TASK TO CARRY OUT
Give the listing below again exactly, but without any of its pictures.

---------- DATA FOR REVIEW ----------

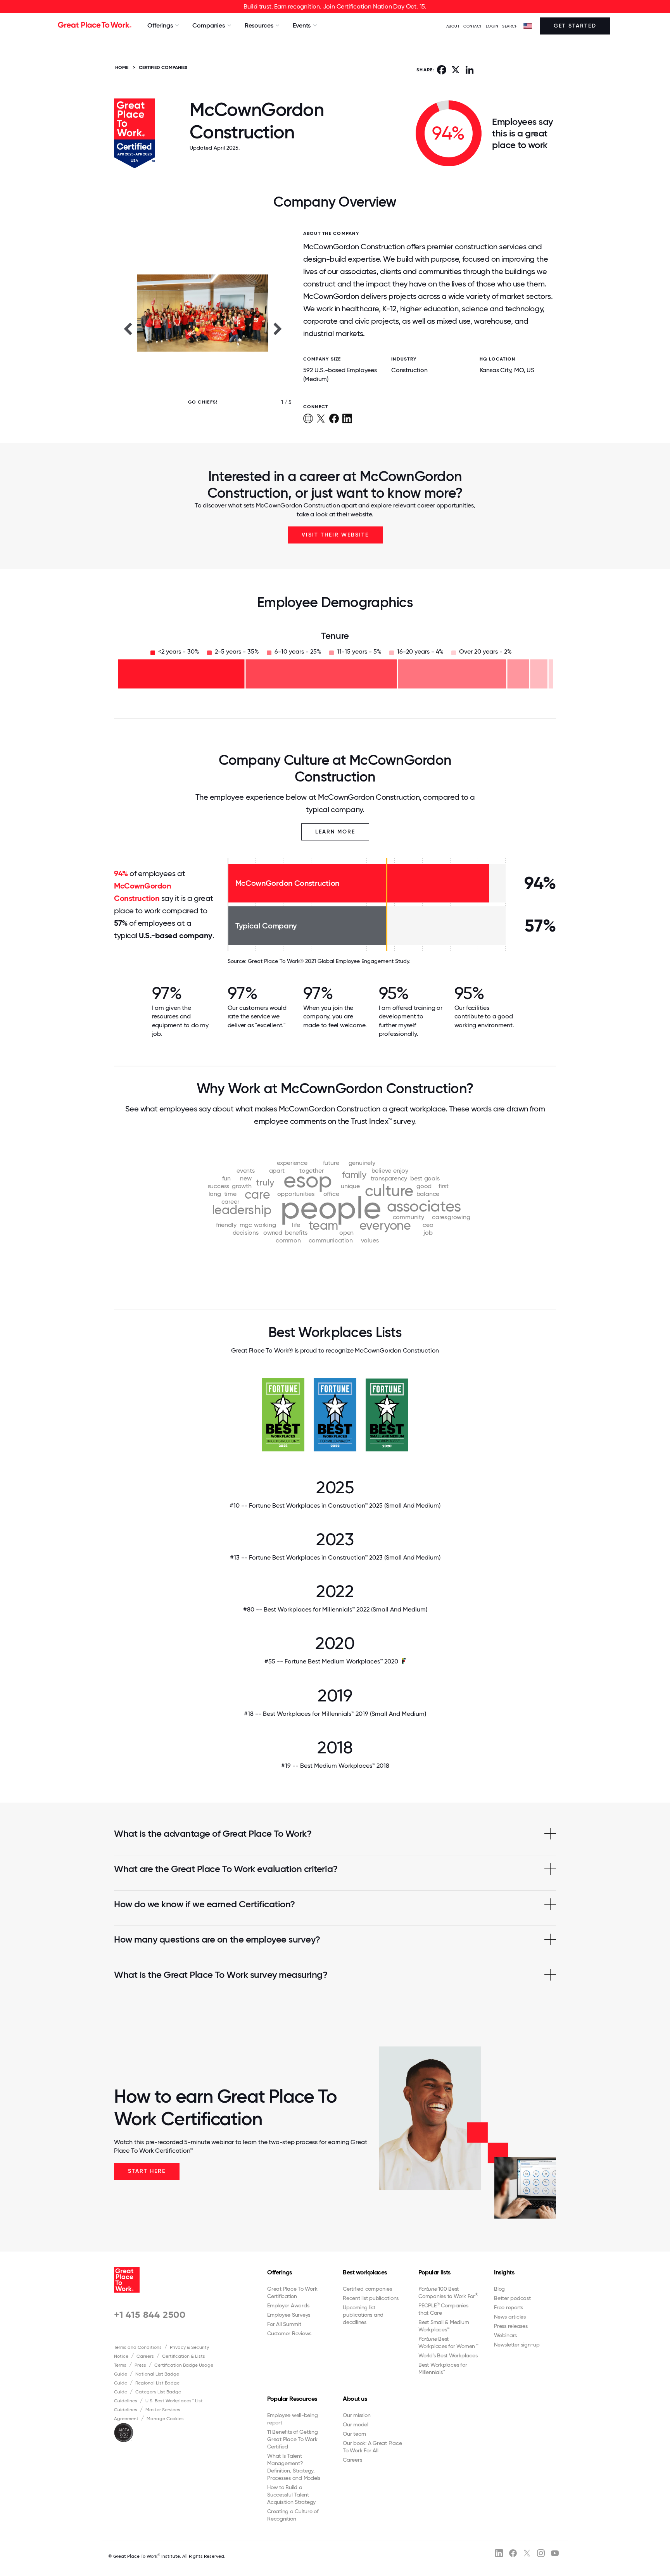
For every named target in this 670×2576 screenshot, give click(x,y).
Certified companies (367, 2289)
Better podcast (512, 2298)
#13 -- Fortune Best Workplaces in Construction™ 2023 (335, 1557)
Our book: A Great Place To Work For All (372, 2446)
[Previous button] (127, 328)
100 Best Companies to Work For (448, 2292)
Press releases (511, 2326)
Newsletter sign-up (517, 2344)
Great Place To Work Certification (292, 2292)
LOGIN (492, 26)
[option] (203, 328)
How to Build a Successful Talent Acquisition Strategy (291, 2494)
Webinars (505, 2335)
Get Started (575, 25)
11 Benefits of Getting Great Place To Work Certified (292, 2439)
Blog (499, 2289)
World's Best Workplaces (447, 2355)
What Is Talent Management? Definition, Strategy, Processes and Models (293, 2467)
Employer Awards (288, 2305)
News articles (510, 2317)
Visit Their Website (335, 534)
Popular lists (434, 2272)
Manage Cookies (165, 2418)
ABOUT (453, 26)
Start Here (147, 2171)
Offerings (279, 2272)
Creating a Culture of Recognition (293, 2515)
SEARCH (510, 26)
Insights (504, 2272)
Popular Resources (292, 2398)
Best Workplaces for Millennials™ (442, 2368)
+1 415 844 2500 (150, 2314)
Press (140, 2365)
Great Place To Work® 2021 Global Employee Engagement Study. (329, 961)
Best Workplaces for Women (448, 2342)
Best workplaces (365, 2272)
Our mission (356, 2415)
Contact (472, 26)
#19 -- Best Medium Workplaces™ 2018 (335, 1765)
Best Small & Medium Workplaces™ (443, 2326)
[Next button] (278, 328)
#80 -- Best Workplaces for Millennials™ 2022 (335, 1609)
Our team (354, 2434)
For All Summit (284, 2324)
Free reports (508, 2307)
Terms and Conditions (138, 2347)
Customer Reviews (289, 2333)
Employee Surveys (288, 2315)
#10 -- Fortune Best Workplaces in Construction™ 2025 (335, 1505)
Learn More (335, 831)
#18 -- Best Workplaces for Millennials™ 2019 (335, 1713)
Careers (145, 2356)
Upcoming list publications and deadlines (363, 2314)
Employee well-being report (292, 2419)
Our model (355, 2424)
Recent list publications (371, 2298)
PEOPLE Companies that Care (443, 2309)
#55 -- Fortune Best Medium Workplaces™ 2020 (331, 1661)
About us (355, 2398)
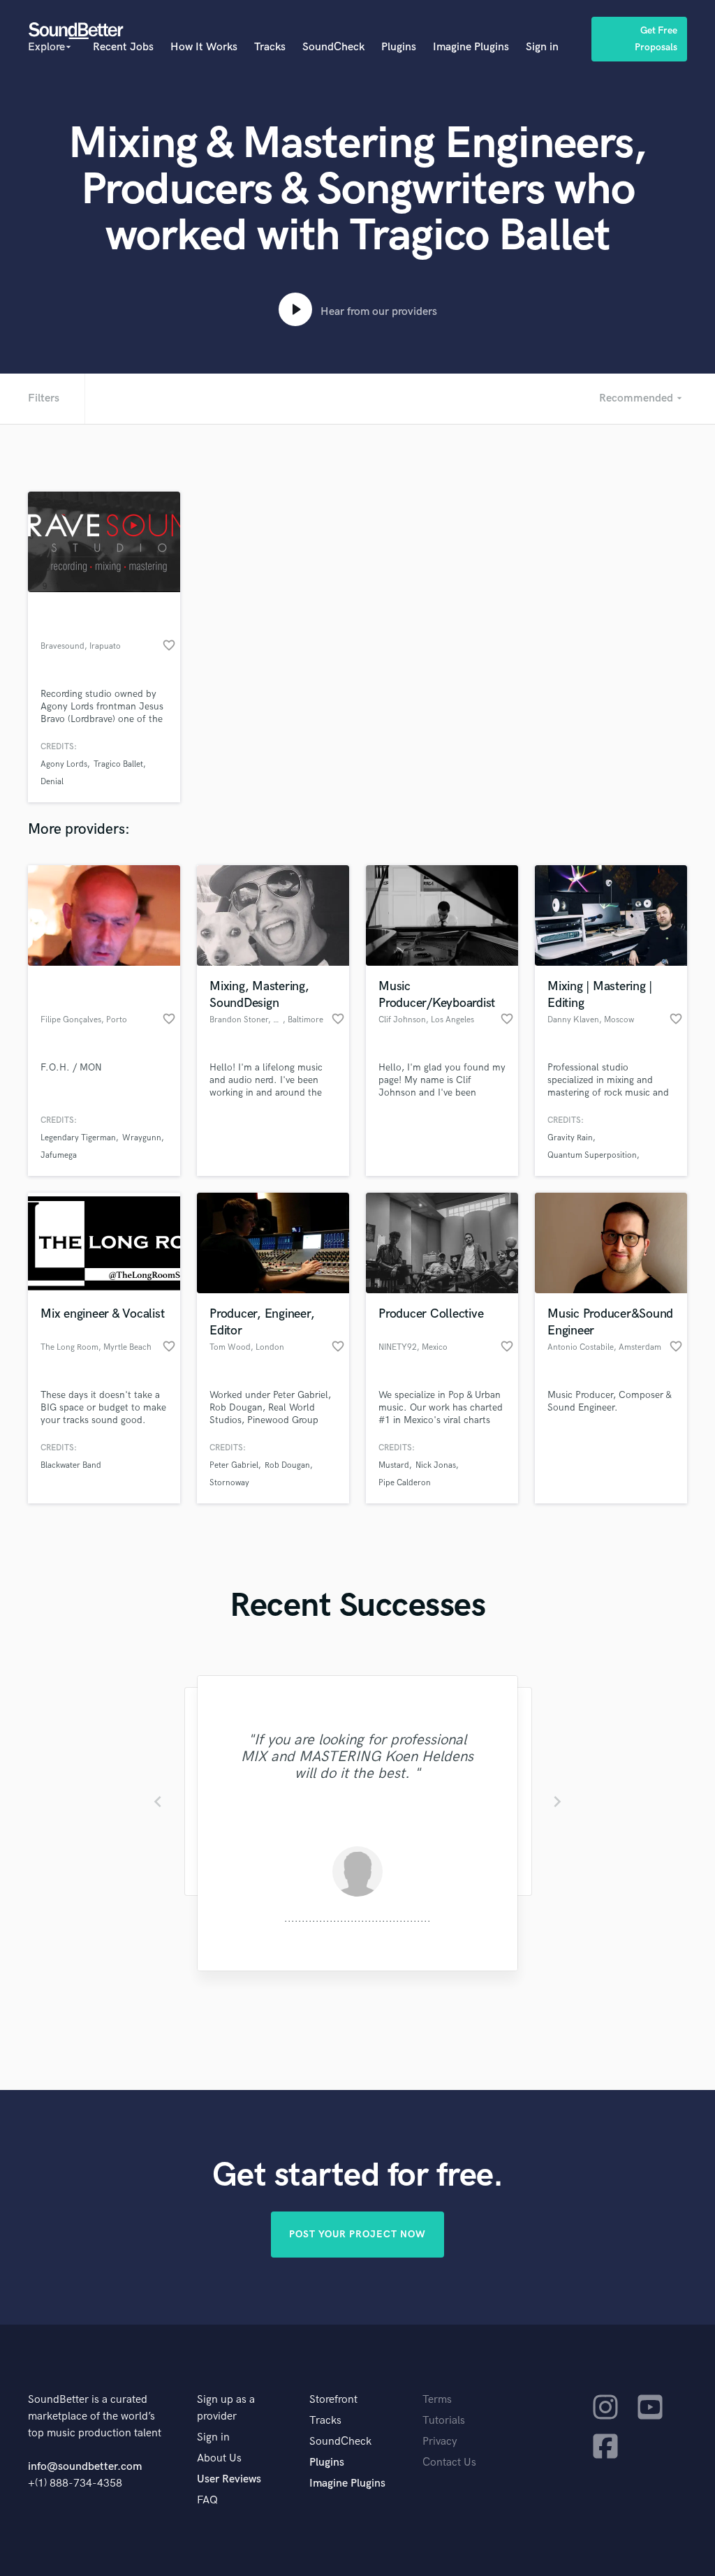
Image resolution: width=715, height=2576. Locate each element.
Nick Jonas (435, 1465)
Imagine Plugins (471, 47)
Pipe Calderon (404, 1483)
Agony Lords (63, 764)
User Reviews (229, 2479)
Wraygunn (141, 1138)
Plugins (398, 47)
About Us (219, 2458)
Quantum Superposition (592, 1155)
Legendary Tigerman (78, 1138)
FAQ (207, 2500)
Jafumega (58, 1155)
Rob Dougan (287, 1465)
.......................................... (357, 1918)
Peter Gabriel (233, 1465)
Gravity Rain (570, 1138)
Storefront (333, 2399)
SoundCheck (333, 47)
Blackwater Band (70, 1465)
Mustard (393, 1465)
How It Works (203, 47)
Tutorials (443, 2420)
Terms (437, 2399)
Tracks (270, 47)
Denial (52, 782)
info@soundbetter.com (85, 2466)
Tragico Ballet (118, 764)
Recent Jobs (123, 47)
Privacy (439, 2441)
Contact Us (449, 2462)
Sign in (542, 47)
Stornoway (229, 1483)
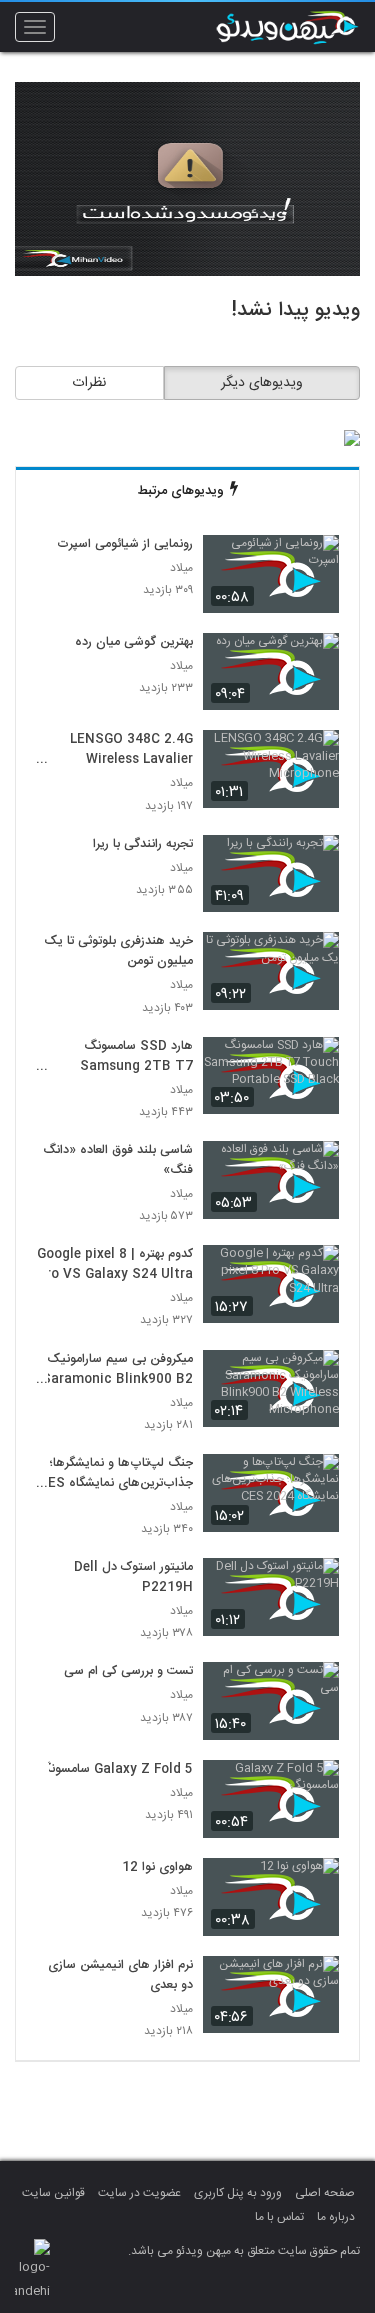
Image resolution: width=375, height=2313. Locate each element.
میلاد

----------

TASK RESPONSE
For every named target in this 670×2576 screenshot, give click(x,y).
Certified companies (367, 2289)
Better podcast (512, 2298)
#13 -- Fortune Best Workplaces in Construction™ 2023 (335, 1557)
Our book: A Great Place To Work For All (372, 2446)
[Previous button] (127, 328)
100 Best Companies to Work For (448, 2292)
Press releases (511, 2326)
Newsletter sign-up (517, 2344)
Great Place To Work Certification (292, 2292)
LOGIN (492, 26)
[option] (203, 328)
How to Build a Successful Talent Acquisition Strategy (291, 2494)
Webinars (505, 2335)
Get Started (575, 25)
11 Benefits of Getting Great Place To Work Certified (292, 2439)
Blog (499, 2289)
World's Best Workplaces (447, 2355)
What Is Talent Management? Definition, Strategy, Processes and Models (293, 2467)
Employer Awards (288, 2305)
News articles (510, 2317)
Visit Their Website (335, 534)
Popular lists (434, 2272)
Manage Cookies (165, 2418)
ABOUT (453, 26)
Start Here (147, 2171)
Offerings (279, 2272)
Creating a Culture of Recognition (293, 2515)
SEARCH (510, 26)
Insights (504, 2272)
Popular Resources (292, 2398)
Best Workplaces for Millennials™ (442, 2368)
+1 415 844 2500 (150, 2314)
Press (140, 2365)
Great Place To Work® 2021 Global Employee Engagement Study. (329, 961)
Best Workplaces for Women (448, 2342)
Best workplaces (365, 2272)
Our mission (356, 2415)
Contact (472, 26)
#19 -- Best Medium Workplaces™ 2018 (335, 1765)
Best Small & Medium Workplaces™ (443, 2326)
[Next button] (278, 328)
#80 -- Best Workplaces for Millennials™ 2022 (335, 1609)
Our team (354, 2434)
For All Summit (284, 2324)
Free reports (508, 2307)
Terms and Conditions (138, 2347)
Customer Reviews (289, 2333)
Employee Surveys (288, 2315)
#10 -- Fortune Best Workplaces in Construction™ 2025 (335, 1505)
Learn More (335, 831)
#18 -- Best Workplaces for Millennials™ 2019 (335, 1713)
Careers (145, 2356)
Upcoming list publications and deadlines (363, 2314)
Employee well-being report (292, 2419)
Our model (355, 2424)
Recent list publications (371, 2298)
PEOPLE Companies that Care (443, 2309)
#55 -- Fortune Best Medium Workplaces™ 2020 (331, 1661)
About us (355, 2398)
Image resolution: width=715, height=2576. Locate each element.
Nick Jonas (435, 1465)
Imagine Plugins (471, 47)
Pipe Calderon (404, 1483)
Agony Lords (63, 764)
User Reviews (229, 2479)
Wraygunn (141, 1138)
Plugins (398, 47)
About Us (219, 2458)
Quantum Superposition (592, 1155)
Legendary Tigerman (78, 1138)
FAQ (207, 2500)
Jafumega (58, 1155)
Rob Dougan (287, 1465)
.......................................... (357, 1918)
Peter Gabriel (233, 1465)
Gravity Rain (570, 1138)
Storefront (333, 2399)
SoundCheck (333, 47)
Blackwater Band (70, 1465)
Mustard (393, 1465)
How It Works (203, 47)
Tutorials (443, 2420)
Terms (437, 2399)
Tracks (270, 47)
Denial (52, 782)
info@soundbetter.com (85, 2466)
Tragico Ballet (118, 764)
Recent Jobs (123, 47)
Privacy (439, 2441)
Contact Us (449, 2462)
Sign in (542, 47)
Stornoway (229, 1483)
Image resolution: width=375, height=2313. Locate each element.
میلاد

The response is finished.